■ Exercise instructions ■
- A) Which platforms does the passage on affective polarization across social media platforms name as having higher levels of affective polarization than the other 12 of the largest platforms in the survey?
- B) Could you resume the passage on affective polarization across social media platforms, starting right after its final heading about social distance?

+++ Given passage +++

Are liberals and conservatives more affectively polarized on some platforms?
Using these ratings, we can also assess whether some platforms are more affectively polarized than others, and whether liberals and conservatives are relatively more polarized than their political counterparts. Again, affective polarization is calculated by subtracting the warmth / favorability rating of the other political group from the warmth / favorability of one’s own political group. Here, liberals’ affective polarization is their warmth/favorability towards liberals minus their warmth/favorability of conservatives, and conservatives’ affective polarization is their warmth/favorability towards conservatives minus their warmth/favorability towards liberals.
Once again, liberal users tend to be more affectively polarized than conservative users across most platforms and almost all time points. The main early exceptions to this can be seen on Online Gaming and Discord where liberal and conservative users were equally polarized in the spring of 2023. However, conservatives on both of those platforms became less polarized over time, and the liberal users on Discord became more polarized. As the election wave grew nearer, conservative users tended to grow more polarized across most platforms (including the ones with the highest percentage of liberal users, Reddit and Discord).
When comparing across platforms, we see that X (Twitter), Reddit, Pinterest, and Nextdoor bear higher levels of affective polarization than the other 12 of the largest platforms included in this survey.
Do liberals and conservatives prefer more social distance from each other on some platforms?

+++ Data entries +++

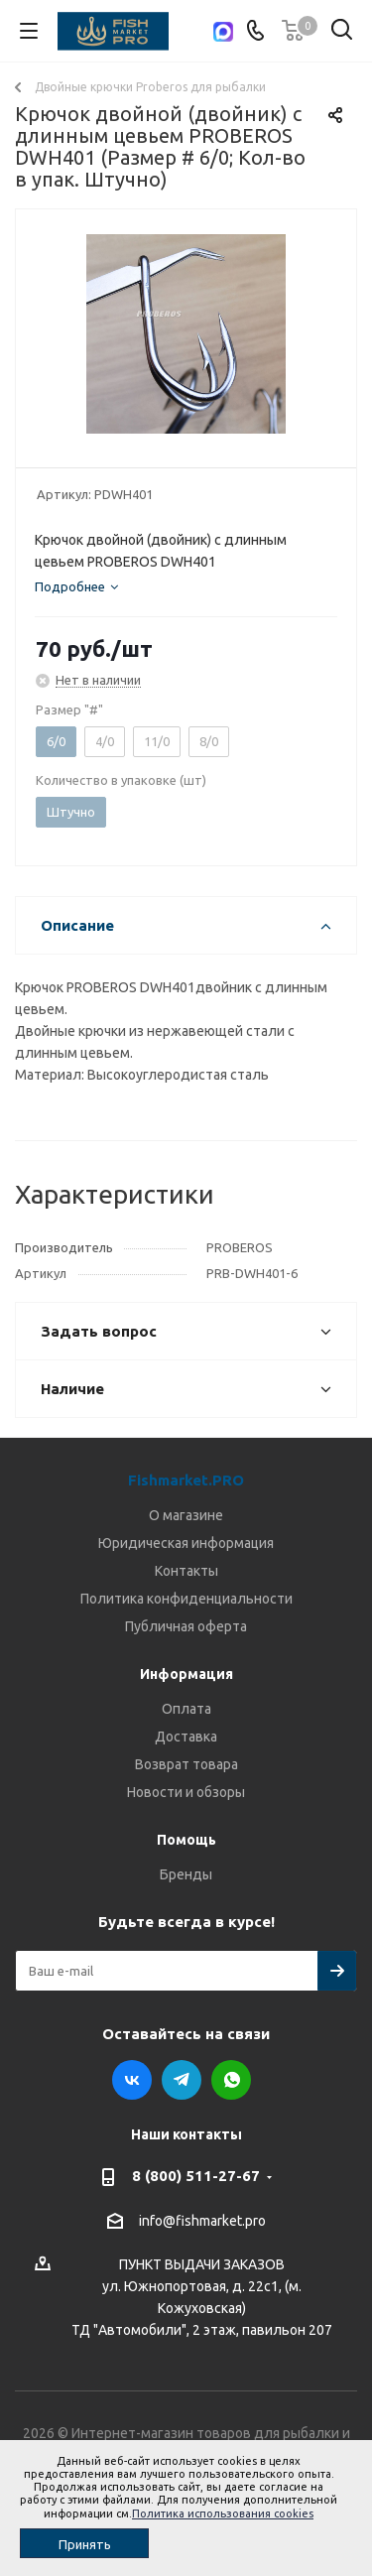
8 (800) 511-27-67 (196, 2175)
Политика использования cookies (222, 2513)
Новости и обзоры (186, 1792)
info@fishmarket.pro (202, 2221)
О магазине (186, 1515)
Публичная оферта (186, 1626)
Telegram (181, 2080)
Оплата (186, 1709)
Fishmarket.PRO (186, 1480)
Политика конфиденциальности (186, 1599)
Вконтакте (132, 2080)
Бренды (186, 1874)
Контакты (186, 1571)
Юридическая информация (186, 1543)
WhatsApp (231, 2080)
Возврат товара (186, 1764)
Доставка (186, 1736)
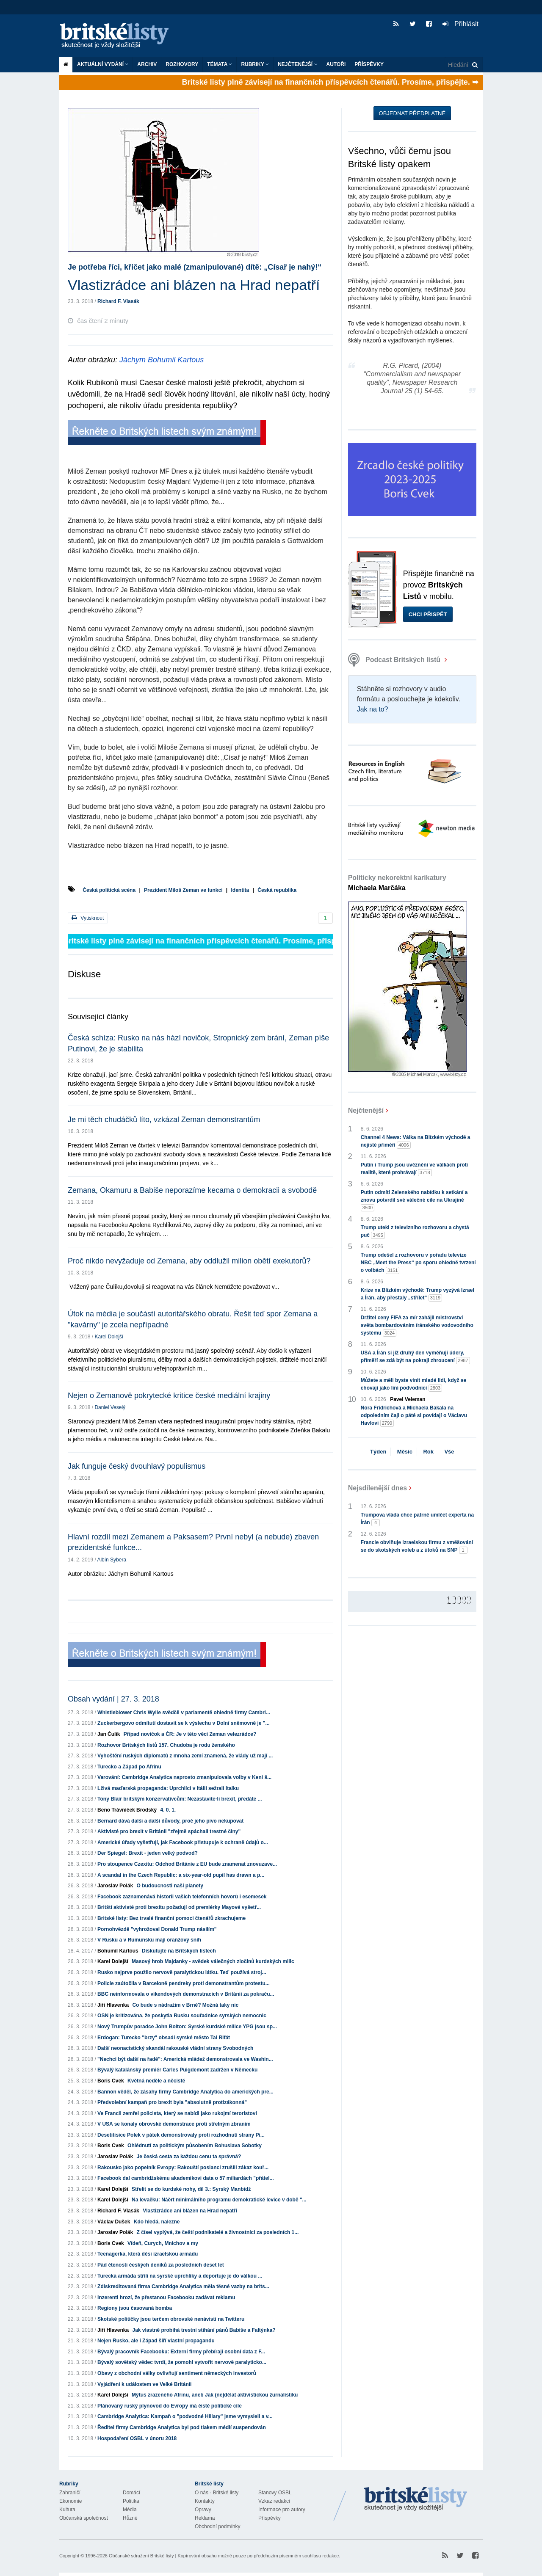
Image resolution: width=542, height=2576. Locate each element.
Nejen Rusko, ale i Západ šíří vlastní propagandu (156, 2341)
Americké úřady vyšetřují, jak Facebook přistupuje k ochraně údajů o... (182, 1842)
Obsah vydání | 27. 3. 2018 (113, 1699)
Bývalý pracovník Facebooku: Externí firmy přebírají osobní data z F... (181, 2352)
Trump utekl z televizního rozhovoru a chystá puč (415, 1232)
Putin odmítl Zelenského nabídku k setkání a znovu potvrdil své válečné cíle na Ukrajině (414, 1200)
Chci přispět (428, 614)
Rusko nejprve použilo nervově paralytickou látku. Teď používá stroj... (181, 1972)
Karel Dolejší (108, 1337)
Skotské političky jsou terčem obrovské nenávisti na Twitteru (170, 2319)
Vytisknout (88, 918)
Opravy (203, 2510)
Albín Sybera (111, 1560)
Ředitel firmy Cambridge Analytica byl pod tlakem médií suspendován (181, 2427)
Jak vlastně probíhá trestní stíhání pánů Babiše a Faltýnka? (203, 2330)
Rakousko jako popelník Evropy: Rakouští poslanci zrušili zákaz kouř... (182, 2168)
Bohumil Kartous (117, 1951)
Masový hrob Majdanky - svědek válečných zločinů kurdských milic (213, 1961)
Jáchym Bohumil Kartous (161, 360)
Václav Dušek (113, 2222)
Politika (131, 2501)
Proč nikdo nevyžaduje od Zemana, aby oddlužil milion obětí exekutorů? (189, 1261)
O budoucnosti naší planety (169, 1886)
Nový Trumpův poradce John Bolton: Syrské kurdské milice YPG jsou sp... (187, 2027)
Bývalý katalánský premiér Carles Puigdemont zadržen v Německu (177, 2070)
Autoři (336, 64)
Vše (449, 1451)
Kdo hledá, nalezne (157, 2222)
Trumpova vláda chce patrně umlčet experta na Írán (417, 1519)
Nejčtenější (297, 64)
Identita (240, 890)
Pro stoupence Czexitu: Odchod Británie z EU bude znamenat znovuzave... (187, 1864)
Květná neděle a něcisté (156, 2081)
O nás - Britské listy (216, 2493)
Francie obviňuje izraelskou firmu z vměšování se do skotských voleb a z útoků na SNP (417, 1546)
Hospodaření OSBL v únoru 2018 (137, 2438)
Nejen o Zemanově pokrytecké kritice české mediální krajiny (169, 1395)
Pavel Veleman (407, 1399)
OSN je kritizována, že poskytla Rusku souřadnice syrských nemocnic (181, 2016)
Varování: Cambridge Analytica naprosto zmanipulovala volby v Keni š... (184, 1777)
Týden (378, 1451)
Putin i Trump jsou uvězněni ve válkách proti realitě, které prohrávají (414, 1169)
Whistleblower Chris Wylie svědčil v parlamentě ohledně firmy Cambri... (183, 1712)
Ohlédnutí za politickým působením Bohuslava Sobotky (194, 2146)
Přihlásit (460, 24)
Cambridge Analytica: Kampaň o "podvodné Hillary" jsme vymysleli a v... (185, 2416)
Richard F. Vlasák (118, 301)
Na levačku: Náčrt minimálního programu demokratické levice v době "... (219, 2200)
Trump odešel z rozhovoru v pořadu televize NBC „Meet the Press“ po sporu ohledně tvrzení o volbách (418, 1263)
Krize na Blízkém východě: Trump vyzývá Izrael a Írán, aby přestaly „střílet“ (417, 1294)
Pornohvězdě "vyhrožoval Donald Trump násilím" (156, 1929)
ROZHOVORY (182, 64)
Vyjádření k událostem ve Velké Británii (144, 2384)
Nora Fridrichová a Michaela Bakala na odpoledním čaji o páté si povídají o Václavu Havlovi (414, 1416)
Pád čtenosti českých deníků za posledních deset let (160, 2265)
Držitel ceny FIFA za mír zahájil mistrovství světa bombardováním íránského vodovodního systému (417, 1326)
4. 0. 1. (168, 1810)
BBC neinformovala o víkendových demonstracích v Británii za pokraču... (185, 1994)
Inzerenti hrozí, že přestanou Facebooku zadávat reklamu (166, 2297)
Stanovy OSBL (275, 2493)
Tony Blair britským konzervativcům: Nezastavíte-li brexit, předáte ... (179, 1799)
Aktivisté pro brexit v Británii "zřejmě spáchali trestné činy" (169, 1831)
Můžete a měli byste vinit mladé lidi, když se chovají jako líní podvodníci (413, 1384)
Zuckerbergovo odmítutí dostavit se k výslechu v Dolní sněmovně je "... (183, 1723)
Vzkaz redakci (274, 2501)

+++

■ Responses ■
- A) X (Twitter), Reddit, Pinterest, Nextdoor

- B)
Next, we compare how comfortable users across platforms are being friends with liberals and conservatives. To calculate this score, I took the difference between ratings of comfort having liberal friends from comfort having conservative friends. If the difference was positive, then the respondent was more comfortable being friends with liberals. If the difference was negative, then the respondent was more comfortable being friends with conservatives. And, if the difference was zero, then the respondents were equally comfortable having liberal and conservative friends.
Across all of these platforms, except Reddit and Discord, the plurality of users were just as comfortable having liberal friends as they were having conservative friends. The plurality of Reddit and Discord users were more comfortable having liberal than conservative friends. X (Twitter), TikTok, Online Gaming, and Nextdoor all showed wave-over-wave increases in the percentage of users indicating they were more comfortable being friends with conservatives than they were being friends with liberals.
Much like I did earlier, I looked at the raw difference scores for liberal and conservative users separately for each platform. This allows us to see whether this social distance, political friend bias, differs by users’ political orientation or by platform. Again, across all platforms and almost all time points, liberal users displayed greater comfort with having liberal friends than conservative friends relative to conservative users.
The most widely used platforms (i.e., Email, Text Messaging, YouTube, and Facebook) held steady over the course of the survey, but some of the smaller ones showed more variability. For example, liberal users on TikTok and Snapchat showed a reduction in the magnitude of the gap in their comfort being friends with fellow liberals relative to conservatives. By contrast, liberals on LinkedIn, Reddit, Pinterest, and Discord showed an increase in their relative comfort being friends with liberals over conservatives.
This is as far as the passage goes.